##### TEKSTFRAGMENT

Plenaire Vergadering van 22/05/1996
Actuele interpellatie van de heer Dominiek Lootens-Stael tot de heer Leo Peeters, Vlaams minister van Binnenlandse Zaken, Stedelijk Beleid en Huisvesting, over het samenwerkingsakkoord tussen de gemeenten Ukkel en Linkebeek
De voorzitter : Aan de orde is de actuele interpellatie van de heer Lootens-Stael tot de heer Peeters, Vlaams minister van Binnenlandse Aangelegenheden, Stedelijk Beleid en Huisvesting, over het samenwerkingsakkoord tussen de gemeenten Ukkel en Linkebeek.
De heer Lootens-Stael heeft het woord.
De heer Dominiek Lootens-Stael (Op de tribune) : Mijnheer de voorzitter, mijnheer de minister, collega´s, eind maart hebben wij via de pers vernomen dat de gemeenten Ukkel en Linkebeek een samenwerkingsakkoord hebben ondertekend.

##########
##### GEGEVENS

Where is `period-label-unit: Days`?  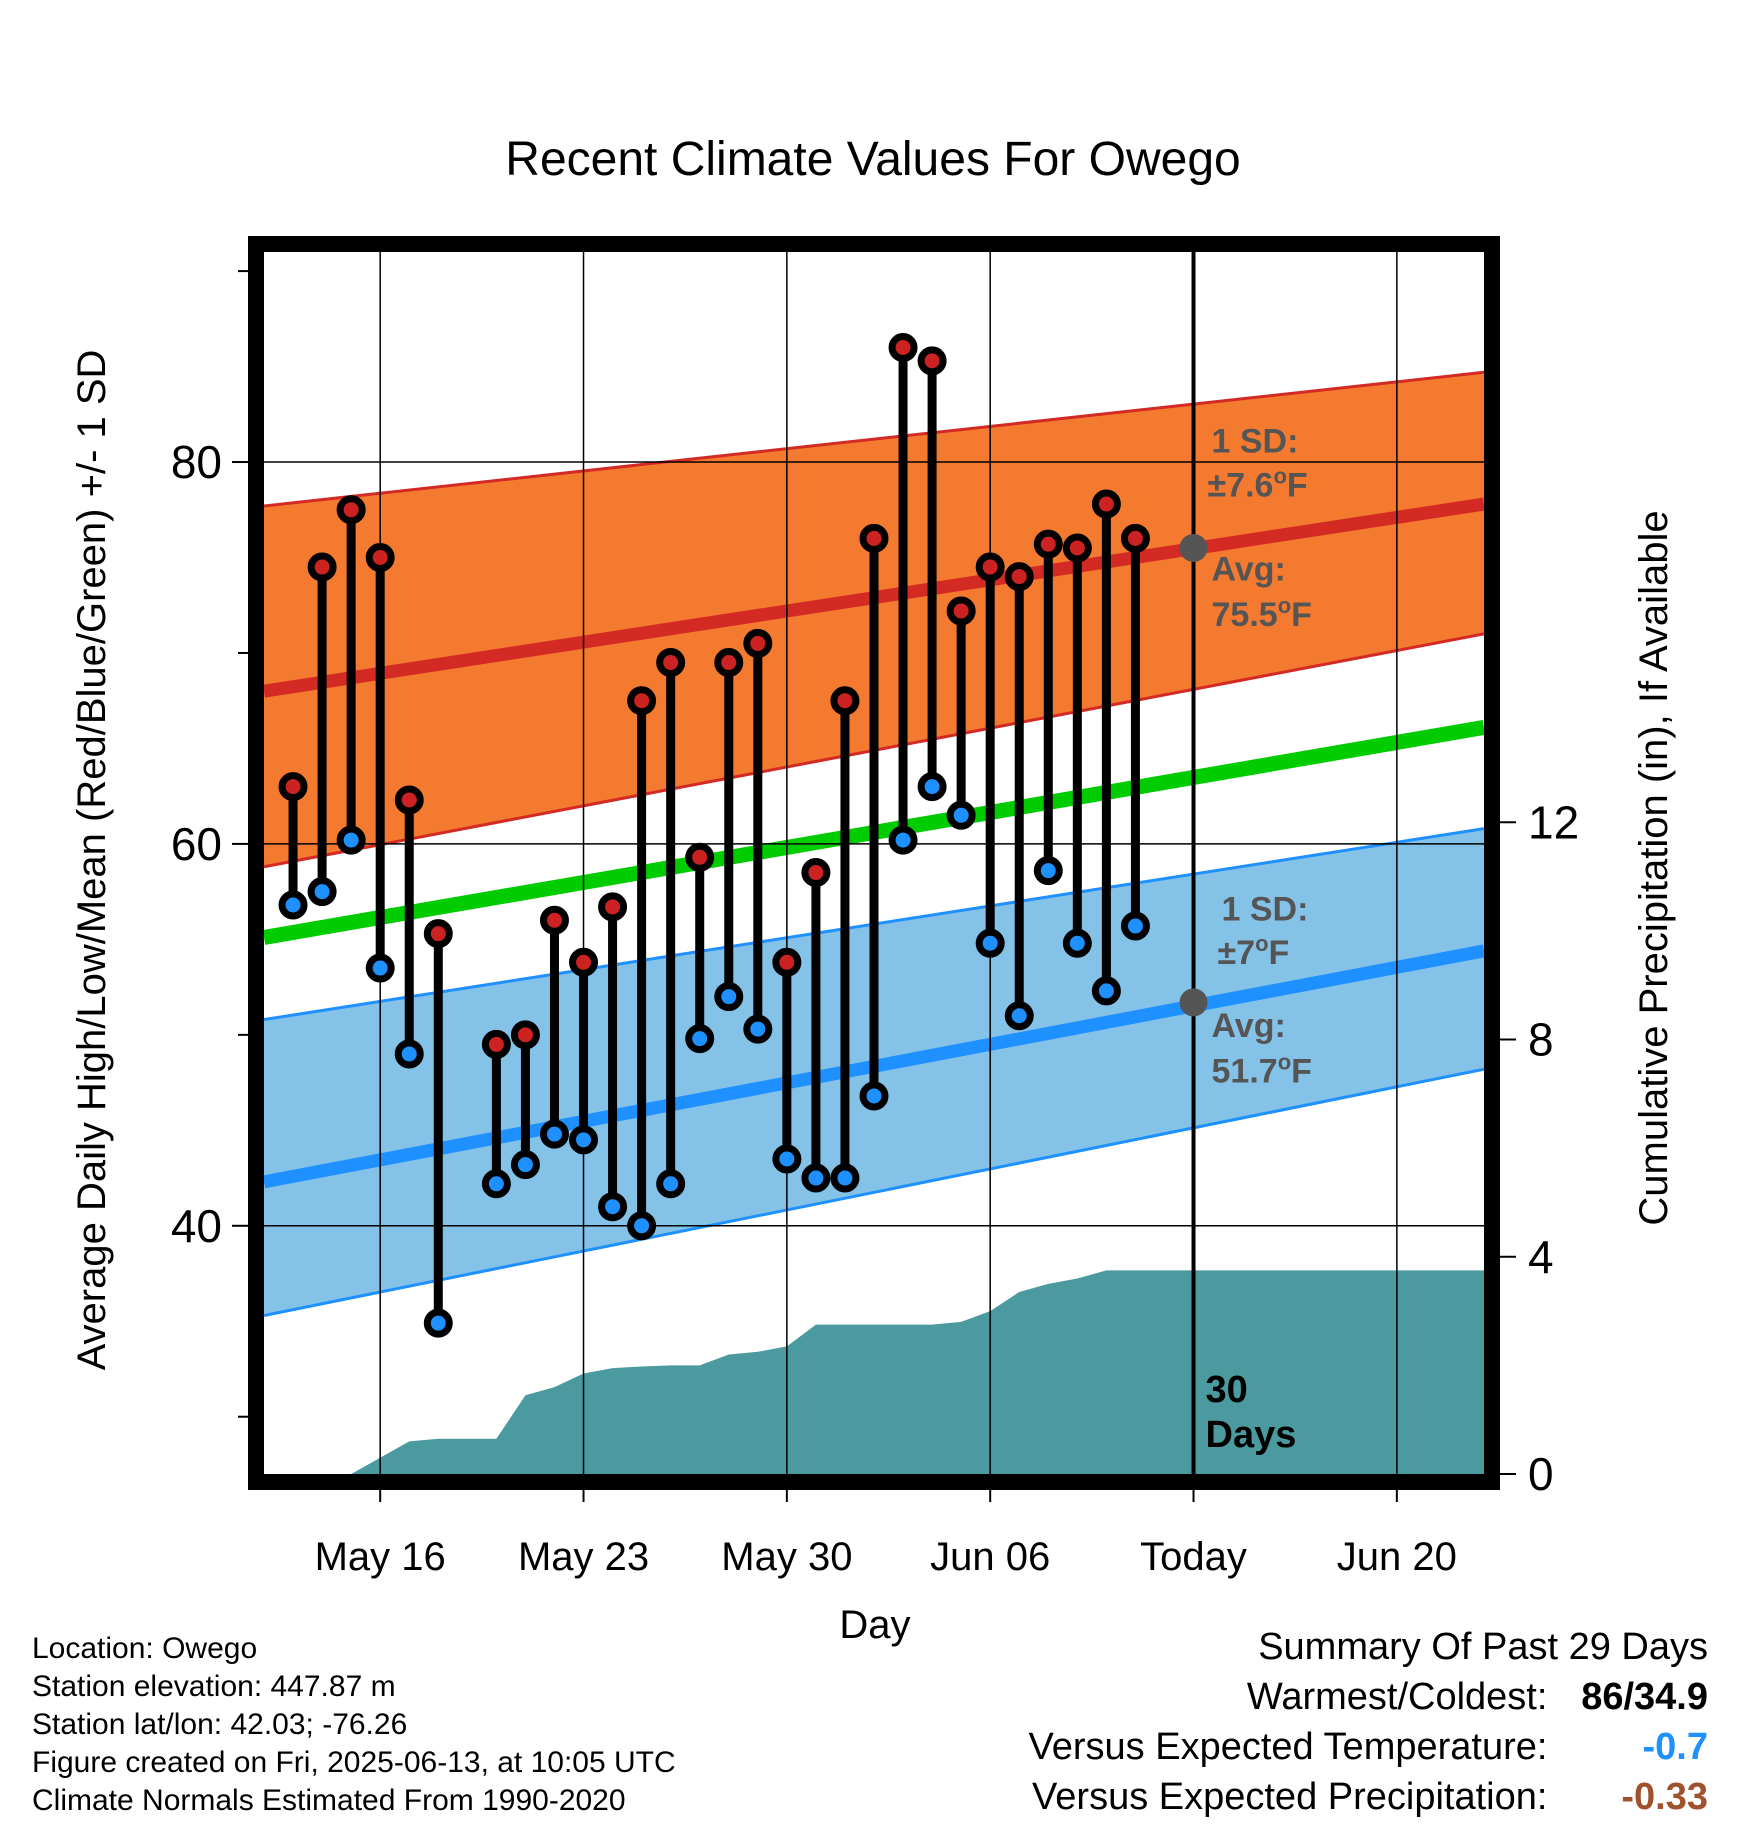 period-label-unit: Days is located at coordinates (1252, 1435).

##########

# OPDRACHT
Welke twee gemeenten hebben volgens het tekstfragment een samenwerkingsakkoord ondertekend? Noem alstublieft beide gemeenten.

# OPLOSSING
Ukkel en Linkebeek.